I have to confess, this one is different, and at first I wasn’t sure I would like it. (It does actually have words though.) It starts out with the same rich, powerful sense of setting that Avi is known for, but this one is a very dismal setting. Granted, the Middle Ages were a very dismal time. Avi goes to great lengths to describe the stinking, filth-strewn city and the horrid, depraved old man named Thorston. Nearing death, Thorston brews a potion that will renew his life. However, it will steal the life of his young servant girl, Sybil.

I was hooked. And I wasn’t disappointed.

I loved watching Sybil’s growth. Weak, frightened, and helpless, at first she and a talking raven named Odo believe Thorston is making gold. And so does the rest of the town.
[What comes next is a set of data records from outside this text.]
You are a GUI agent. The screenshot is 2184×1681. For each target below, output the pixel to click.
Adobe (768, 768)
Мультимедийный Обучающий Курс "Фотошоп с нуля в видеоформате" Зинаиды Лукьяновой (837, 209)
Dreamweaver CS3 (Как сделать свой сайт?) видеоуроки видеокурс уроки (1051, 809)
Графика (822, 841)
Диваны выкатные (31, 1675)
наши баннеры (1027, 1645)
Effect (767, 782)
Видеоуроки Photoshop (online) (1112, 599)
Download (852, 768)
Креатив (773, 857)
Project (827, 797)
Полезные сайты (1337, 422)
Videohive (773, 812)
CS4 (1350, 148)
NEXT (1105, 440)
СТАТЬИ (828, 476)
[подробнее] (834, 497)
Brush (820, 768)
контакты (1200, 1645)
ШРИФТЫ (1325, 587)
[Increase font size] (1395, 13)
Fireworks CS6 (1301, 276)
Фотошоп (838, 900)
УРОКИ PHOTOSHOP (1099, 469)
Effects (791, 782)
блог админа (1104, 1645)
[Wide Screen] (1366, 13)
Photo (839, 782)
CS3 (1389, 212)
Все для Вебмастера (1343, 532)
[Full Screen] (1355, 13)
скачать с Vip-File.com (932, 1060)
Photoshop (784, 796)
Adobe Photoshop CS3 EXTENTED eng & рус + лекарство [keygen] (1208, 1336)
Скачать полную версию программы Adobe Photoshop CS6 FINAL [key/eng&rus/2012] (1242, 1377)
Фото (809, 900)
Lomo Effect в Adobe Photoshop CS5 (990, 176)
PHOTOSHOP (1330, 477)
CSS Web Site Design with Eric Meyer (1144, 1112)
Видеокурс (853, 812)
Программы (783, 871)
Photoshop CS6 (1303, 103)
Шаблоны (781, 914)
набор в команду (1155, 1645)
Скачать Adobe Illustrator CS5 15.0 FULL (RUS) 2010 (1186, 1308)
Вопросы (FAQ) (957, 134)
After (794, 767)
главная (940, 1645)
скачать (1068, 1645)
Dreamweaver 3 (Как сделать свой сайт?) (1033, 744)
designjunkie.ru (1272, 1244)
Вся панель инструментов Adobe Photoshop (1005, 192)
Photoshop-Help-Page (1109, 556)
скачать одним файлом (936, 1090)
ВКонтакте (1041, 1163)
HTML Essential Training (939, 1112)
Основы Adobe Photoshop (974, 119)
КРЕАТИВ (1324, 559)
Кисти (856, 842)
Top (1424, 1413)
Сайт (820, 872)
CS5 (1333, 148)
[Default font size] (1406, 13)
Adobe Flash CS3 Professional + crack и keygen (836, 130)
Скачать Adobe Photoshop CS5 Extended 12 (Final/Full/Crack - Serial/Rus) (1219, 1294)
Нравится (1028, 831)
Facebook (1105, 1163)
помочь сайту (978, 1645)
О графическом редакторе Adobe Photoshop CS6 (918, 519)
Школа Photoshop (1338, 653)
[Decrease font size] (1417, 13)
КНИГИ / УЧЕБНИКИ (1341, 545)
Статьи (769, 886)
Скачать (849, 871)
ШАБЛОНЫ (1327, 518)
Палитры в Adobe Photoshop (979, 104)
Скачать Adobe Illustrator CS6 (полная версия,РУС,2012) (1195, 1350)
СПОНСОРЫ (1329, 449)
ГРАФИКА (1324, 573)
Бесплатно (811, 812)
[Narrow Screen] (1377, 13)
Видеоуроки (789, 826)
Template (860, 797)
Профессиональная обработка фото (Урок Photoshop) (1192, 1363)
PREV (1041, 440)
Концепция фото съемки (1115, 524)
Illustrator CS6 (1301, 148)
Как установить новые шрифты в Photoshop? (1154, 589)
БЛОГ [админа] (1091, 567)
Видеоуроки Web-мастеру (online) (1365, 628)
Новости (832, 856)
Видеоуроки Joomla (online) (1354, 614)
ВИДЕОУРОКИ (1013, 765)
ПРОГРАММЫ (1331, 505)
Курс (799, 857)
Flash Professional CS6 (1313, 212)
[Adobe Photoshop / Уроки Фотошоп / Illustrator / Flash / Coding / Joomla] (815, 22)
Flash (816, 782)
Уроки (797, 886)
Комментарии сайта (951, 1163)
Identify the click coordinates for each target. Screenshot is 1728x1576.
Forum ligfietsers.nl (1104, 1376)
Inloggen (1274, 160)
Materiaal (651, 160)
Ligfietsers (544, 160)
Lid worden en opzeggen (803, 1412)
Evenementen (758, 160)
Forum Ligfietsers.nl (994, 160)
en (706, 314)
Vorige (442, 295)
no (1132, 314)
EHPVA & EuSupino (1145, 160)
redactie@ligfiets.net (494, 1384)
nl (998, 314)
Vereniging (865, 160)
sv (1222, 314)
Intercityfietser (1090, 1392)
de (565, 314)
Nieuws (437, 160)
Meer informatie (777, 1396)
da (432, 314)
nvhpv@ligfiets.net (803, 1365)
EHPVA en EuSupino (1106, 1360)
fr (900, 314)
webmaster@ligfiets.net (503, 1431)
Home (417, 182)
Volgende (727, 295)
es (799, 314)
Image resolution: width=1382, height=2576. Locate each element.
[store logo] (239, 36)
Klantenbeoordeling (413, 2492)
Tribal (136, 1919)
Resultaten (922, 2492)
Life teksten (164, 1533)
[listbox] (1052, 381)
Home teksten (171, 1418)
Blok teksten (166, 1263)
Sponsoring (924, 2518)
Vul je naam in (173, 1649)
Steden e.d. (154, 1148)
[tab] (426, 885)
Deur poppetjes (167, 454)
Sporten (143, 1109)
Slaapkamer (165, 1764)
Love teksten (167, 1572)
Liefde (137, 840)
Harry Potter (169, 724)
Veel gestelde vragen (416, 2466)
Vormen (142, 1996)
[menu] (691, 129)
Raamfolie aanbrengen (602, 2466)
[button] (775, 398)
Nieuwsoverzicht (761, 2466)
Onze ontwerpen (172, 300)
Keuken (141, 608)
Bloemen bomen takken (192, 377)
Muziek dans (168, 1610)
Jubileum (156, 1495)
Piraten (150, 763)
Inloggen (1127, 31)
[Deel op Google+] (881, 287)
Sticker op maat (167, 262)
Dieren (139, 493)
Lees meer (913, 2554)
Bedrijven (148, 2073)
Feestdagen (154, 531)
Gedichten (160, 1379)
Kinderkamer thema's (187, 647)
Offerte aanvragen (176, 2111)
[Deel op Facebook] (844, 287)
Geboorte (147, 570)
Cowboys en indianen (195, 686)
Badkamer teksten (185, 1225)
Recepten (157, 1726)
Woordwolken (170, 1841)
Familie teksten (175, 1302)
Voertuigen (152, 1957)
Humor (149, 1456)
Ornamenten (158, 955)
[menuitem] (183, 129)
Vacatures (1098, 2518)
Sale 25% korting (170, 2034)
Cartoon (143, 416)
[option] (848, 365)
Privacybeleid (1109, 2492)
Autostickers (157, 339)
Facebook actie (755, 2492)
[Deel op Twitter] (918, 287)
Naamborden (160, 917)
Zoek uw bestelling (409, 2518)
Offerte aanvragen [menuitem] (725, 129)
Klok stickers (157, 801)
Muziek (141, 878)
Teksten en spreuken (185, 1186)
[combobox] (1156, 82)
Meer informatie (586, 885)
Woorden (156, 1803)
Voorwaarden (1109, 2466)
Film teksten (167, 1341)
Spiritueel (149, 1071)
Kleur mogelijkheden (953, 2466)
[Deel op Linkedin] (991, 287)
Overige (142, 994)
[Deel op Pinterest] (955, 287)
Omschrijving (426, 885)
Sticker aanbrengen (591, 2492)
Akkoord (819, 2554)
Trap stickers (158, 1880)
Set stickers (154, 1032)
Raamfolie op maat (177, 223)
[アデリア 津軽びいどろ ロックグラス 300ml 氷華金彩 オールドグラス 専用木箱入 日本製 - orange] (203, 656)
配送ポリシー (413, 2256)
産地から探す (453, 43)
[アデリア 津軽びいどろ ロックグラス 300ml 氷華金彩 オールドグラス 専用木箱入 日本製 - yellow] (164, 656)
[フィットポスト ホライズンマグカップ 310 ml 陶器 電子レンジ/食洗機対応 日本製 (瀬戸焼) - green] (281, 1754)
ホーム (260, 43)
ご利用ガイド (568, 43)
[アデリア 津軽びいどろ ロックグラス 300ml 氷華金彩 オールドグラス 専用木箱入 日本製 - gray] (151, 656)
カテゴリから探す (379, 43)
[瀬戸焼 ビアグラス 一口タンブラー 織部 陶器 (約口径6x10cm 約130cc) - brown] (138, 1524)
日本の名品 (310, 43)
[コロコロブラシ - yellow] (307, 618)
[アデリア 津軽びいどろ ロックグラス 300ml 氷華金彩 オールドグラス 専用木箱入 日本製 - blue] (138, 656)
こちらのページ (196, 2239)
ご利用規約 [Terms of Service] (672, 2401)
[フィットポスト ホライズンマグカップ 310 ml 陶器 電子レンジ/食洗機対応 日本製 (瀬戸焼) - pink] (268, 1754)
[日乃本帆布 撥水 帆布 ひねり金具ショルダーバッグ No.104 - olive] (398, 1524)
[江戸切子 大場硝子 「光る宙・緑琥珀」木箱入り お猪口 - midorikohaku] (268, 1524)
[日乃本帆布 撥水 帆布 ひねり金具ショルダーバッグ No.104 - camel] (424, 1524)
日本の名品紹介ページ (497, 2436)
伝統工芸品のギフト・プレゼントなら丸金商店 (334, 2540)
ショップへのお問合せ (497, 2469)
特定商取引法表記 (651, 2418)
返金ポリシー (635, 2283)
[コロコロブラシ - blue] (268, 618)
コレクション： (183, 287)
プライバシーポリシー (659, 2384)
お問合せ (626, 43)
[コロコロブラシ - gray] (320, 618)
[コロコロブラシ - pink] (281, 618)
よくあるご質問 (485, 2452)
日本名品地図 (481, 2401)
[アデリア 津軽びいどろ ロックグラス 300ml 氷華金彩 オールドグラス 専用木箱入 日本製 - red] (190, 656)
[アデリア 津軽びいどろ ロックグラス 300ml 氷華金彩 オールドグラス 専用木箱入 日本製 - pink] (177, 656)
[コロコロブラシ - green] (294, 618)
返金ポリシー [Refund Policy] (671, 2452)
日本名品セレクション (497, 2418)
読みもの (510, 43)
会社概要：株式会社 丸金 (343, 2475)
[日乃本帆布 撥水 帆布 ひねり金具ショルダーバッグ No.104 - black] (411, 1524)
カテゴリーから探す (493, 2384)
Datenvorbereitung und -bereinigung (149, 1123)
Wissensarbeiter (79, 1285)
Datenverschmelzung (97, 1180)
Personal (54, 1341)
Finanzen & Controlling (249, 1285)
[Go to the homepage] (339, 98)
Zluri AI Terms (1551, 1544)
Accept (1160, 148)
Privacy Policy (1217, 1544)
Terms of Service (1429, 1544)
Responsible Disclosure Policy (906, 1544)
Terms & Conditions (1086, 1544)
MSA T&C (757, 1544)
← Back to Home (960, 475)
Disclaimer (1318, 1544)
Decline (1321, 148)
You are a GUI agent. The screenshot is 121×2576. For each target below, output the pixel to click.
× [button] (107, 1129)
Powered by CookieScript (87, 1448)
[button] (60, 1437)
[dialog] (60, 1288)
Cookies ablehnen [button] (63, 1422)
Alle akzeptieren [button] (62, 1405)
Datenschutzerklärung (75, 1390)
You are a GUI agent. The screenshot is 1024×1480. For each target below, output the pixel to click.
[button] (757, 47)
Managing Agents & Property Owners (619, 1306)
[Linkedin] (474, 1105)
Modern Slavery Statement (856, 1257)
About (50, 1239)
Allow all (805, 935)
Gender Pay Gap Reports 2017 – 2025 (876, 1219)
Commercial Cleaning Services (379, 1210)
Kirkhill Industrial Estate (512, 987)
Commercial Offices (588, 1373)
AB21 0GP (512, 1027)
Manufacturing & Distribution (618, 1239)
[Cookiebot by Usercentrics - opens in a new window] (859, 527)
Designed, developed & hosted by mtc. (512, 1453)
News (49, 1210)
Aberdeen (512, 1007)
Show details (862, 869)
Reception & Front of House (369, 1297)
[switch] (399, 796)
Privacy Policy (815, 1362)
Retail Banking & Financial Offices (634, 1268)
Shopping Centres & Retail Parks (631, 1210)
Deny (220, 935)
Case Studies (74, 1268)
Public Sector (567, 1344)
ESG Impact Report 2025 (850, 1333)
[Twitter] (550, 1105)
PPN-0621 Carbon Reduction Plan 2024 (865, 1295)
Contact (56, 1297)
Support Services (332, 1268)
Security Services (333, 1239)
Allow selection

Despite the threat of a crooked magistrate who wants the gold for himself, Sybil begins to use her wit and intelligence to find the gold and survive when she fears Thorston has died. It is Sybil’s transformation drives the story.

Billed as a fable, with its peculiar style and talking bird, The Book Without Words also has a moral at the end. It isn’t said as much as it’s shown, but it comes through loudly. The old alchemist, Thorston, is pursuing life simply to go on living. The young girl, Sybil, fights because she wishes to experience life. But Odo the bird sums up the story well when he replies to Thorston’s claim that he has outwitted death:

“Ah, Master,” said the bird with a shake of his head, “what good was that life, if, by avoiding death, you didn’t live?”

I absolutely love this one! And The Book Without Words is less than 5 bucks on Amazon.

 

5 thoughts on “The Book Without Words, by AVI

    1. It is dark by nature, but not as disturbing as parts of Harry Potter. It’s very tastefully done and absolutely beautifully written. Oh, I adore Avi.

      This one actually reminds me of Neil Gaman’s Newbery-winning “The Graveyard Book”. Their styles are different (though both authors are amazing), but both explore this theme of death and encourage readers to LIVE WELL.